A baseball is thrown at 40 m/s. Jose Bautista hit it back in the opposite direction at a speed of 65 m/s. The ball is in contact for 1.2 ms. What distance does the ball travel while it is in contact with the bat?
a = change in velocity/time
= 105/1.2*10^-3 = (105/1.2)10^3
x = 40(1.2)10^-3 - (1/2)at^2
= 40*1.2*10^-3 -(105/2.4)10^3 (1.2)^2 10^-6
To find the distance the ball travels while in contact with the bat, we can use the formula:
Distance = Velocity × Time
The time in this case is given as 1.2 ms, which we need to convert to seconds.
1.2 ms = 1.2 × 10^(-3) s
Now, we can substitute the given values into the formula:
Distance = (Velocity of the ball + Velocity of Jose Bautista) × Time
The velocity of the ball is given as 40 m/s and the velocity of Jose Bautista is given as 65 m/s.
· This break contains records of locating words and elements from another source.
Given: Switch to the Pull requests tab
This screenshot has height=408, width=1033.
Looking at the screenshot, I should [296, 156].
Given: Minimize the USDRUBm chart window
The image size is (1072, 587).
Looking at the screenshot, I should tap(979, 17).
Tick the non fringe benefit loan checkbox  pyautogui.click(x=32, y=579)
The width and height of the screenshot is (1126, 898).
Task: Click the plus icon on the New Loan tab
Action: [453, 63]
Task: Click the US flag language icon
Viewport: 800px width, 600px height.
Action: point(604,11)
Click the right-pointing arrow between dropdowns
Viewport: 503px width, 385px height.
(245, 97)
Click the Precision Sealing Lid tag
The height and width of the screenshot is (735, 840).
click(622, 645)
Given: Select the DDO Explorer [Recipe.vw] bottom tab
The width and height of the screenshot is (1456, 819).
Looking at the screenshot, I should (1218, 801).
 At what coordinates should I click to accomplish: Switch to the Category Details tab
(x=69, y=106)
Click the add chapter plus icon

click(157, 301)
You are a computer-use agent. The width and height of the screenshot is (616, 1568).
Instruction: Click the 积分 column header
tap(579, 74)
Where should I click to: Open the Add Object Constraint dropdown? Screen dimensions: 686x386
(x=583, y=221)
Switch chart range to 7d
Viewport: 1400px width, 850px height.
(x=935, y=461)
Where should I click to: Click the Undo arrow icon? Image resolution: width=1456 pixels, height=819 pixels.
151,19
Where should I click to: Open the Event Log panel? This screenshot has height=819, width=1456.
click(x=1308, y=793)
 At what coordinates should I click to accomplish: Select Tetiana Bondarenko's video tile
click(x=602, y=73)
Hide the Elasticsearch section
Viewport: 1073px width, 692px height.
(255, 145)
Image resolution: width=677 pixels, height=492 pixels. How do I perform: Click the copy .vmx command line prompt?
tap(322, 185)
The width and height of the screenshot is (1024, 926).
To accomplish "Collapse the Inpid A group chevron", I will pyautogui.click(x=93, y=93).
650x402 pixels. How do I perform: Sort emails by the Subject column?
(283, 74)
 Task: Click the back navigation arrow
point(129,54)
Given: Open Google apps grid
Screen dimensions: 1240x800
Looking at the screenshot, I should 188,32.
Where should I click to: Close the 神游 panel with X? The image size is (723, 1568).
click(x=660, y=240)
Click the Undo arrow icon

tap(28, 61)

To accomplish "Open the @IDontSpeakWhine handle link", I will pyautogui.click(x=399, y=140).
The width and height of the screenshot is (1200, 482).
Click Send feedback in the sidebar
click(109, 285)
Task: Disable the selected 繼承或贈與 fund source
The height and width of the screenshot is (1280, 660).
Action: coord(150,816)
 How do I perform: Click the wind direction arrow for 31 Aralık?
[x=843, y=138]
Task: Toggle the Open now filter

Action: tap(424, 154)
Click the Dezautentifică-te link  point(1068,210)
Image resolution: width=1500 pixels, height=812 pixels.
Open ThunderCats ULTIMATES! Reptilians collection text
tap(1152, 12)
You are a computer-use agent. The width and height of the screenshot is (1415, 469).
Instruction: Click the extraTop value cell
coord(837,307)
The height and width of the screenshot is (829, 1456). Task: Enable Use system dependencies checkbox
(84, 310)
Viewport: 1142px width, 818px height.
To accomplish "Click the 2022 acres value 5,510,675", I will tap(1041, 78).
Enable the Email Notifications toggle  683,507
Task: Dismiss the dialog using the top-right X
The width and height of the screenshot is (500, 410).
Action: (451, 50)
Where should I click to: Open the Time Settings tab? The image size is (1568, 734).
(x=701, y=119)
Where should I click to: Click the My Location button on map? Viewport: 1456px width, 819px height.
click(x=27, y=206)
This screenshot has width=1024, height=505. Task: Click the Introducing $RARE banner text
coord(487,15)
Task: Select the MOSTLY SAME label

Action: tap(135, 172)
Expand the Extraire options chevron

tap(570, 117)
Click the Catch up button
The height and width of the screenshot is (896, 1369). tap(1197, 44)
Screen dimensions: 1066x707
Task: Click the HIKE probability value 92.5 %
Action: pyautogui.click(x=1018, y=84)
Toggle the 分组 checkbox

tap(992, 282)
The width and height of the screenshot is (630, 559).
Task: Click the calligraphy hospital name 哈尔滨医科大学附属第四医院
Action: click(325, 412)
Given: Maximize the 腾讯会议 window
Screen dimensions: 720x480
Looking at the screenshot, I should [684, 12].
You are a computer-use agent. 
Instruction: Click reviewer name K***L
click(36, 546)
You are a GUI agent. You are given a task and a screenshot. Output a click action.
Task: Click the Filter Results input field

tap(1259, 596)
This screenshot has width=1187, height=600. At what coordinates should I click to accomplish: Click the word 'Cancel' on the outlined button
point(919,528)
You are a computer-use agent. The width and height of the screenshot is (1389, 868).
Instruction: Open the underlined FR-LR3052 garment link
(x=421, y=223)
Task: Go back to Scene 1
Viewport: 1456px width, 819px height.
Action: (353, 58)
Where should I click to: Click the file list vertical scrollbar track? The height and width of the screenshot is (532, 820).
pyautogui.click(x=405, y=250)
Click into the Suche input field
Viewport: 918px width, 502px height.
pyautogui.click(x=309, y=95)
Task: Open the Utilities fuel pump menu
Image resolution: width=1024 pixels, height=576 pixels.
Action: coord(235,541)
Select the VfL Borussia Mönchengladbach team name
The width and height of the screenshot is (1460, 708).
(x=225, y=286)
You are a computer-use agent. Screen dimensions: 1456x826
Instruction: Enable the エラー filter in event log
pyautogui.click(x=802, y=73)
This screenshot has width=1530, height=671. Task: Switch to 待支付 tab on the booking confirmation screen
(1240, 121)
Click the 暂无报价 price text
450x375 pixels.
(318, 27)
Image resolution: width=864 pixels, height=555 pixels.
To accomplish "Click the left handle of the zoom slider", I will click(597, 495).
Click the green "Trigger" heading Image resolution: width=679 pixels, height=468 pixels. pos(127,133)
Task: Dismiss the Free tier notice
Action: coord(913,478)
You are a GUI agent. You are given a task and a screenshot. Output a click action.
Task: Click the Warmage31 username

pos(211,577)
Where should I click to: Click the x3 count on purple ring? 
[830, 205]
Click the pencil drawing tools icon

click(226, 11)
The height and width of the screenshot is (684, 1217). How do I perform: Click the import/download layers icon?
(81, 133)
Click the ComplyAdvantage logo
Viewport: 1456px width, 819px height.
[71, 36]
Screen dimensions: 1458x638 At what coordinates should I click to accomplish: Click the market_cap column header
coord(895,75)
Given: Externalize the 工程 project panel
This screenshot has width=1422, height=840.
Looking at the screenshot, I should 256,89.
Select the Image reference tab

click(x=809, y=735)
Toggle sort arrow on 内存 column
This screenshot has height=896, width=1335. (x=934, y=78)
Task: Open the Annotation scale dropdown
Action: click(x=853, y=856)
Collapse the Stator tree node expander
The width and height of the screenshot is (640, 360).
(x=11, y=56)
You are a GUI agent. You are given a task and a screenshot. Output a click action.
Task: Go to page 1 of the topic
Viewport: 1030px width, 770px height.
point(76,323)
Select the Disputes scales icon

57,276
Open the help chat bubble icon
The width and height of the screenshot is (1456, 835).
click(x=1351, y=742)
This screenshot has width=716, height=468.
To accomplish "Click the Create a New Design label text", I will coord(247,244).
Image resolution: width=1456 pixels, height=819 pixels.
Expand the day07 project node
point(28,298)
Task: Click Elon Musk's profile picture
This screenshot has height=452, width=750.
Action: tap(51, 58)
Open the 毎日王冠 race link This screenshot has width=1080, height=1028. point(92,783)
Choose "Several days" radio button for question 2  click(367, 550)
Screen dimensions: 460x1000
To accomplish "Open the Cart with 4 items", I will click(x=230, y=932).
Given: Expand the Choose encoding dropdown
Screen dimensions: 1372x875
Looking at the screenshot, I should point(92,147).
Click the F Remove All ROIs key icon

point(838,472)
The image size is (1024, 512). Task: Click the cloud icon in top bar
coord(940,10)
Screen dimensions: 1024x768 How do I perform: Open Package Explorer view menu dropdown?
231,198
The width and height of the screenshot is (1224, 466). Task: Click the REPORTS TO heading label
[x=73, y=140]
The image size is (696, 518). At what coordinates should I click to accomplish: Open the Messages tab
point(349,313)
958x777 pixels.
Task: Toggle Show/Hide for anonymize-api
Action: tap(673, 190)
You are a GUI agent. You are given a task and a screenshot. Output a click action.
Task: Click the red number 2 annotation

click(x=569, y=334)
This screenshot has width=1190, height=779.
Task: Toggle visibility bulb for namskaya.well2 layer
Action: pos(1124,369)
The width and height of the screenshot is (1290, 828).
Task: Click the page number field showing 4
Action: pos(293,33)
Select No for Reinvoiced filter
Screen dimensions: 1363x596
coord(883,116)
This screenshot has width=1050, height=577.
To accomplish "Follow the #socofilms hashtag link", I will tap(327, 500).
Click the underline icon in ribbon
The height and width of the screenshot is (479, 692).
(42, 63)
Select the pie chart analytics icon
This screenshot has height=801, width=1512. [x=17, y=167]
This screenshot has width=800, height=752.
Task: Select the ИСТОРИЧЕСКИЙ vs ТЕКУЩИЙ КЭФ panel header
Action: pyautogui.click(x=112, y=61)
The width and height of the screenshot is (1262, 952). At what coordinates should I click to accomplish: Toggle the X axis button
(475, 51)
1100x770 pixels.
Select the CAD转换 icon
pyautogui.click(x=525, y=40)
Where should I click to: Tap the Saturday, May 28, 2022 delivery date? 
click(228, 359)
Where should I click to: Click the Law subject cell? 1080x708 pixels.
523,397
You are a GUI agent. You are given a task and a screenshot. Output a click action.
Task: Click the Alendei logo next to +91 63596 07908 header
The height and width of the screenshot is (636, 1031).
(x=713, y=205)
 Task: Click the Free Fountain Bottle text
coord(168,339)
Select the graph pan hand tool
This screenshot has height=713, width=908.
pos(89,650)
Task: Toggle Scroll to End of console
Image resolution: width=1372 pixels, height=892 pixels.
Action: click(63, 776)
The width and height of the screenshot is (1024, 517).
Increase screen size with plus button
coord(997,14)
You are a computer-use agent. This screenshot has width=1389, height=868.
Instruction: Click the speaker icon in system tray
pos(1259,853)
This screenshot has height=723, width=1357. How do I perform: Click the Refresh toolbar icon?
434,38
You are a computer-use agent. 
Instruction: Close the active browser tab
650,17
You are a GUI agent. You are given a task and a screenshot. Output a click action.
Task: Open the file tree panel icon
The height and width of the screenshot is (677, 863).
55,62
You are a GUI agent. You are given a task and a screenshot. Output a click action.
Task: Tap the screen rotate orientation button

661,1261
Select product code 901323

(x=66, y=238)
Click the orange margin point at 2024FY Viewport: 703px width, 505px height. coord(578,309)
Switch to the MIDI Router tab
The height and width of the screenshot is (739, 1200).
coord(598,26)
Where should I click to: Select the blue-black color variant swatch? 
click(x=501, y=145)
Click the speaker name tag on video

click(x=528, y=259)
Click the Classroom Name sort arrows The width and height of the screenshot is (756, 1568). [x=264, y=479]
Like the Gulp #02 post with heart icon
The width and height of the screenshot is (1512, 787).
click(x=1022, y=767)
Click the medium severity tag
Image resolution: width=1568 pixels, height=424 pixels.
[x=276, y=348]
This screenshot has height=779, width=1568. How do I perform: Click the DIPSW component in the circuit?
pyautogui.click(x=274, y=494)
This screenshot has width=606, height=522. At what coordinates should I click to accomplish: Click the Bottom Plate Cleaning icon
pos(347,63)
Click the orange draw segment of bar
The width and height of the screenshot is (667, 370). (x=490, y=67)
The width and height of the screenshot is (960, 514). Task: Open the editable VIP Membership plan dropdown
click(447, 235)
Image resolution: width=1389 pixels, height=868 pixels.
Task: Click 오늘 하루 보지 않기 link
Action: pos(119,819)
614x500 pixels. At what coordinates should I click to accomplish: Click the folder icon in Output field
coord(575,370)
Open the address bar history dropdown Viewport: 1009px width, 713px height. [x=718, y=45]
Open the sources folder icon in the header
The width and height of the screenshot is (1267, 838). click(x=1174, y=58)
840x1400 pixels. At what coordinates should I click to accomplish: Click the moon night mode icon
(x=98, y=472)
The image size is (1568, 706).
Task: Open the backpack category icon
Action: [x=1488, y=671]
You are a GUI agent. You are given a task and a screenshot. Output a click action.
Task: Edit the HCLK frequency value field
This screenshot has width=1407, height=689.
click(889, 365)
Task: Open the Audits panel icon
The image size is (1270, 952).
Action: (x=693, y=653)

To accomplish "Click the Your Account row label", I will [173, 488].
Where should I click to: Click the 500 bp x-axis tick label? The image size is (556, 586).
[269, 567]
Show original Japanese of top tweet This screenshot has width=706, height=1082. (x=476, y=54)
We add these two velocities together:
Velocity = 65 m/s + (-40 m/s) [Since the ball is hit back in the opposite direction, we use a negative sign for the velocity of the ball.]
Velocity = 25 m/s
Now we have all the values to find the distance:
Distance = (25 m/s) × (1.2 × 10^(-3) s)
Calculating this, we get:
Distance = 0.03 m
So, the ball travels a distance of 0.03 meters while it is in contact with the bat.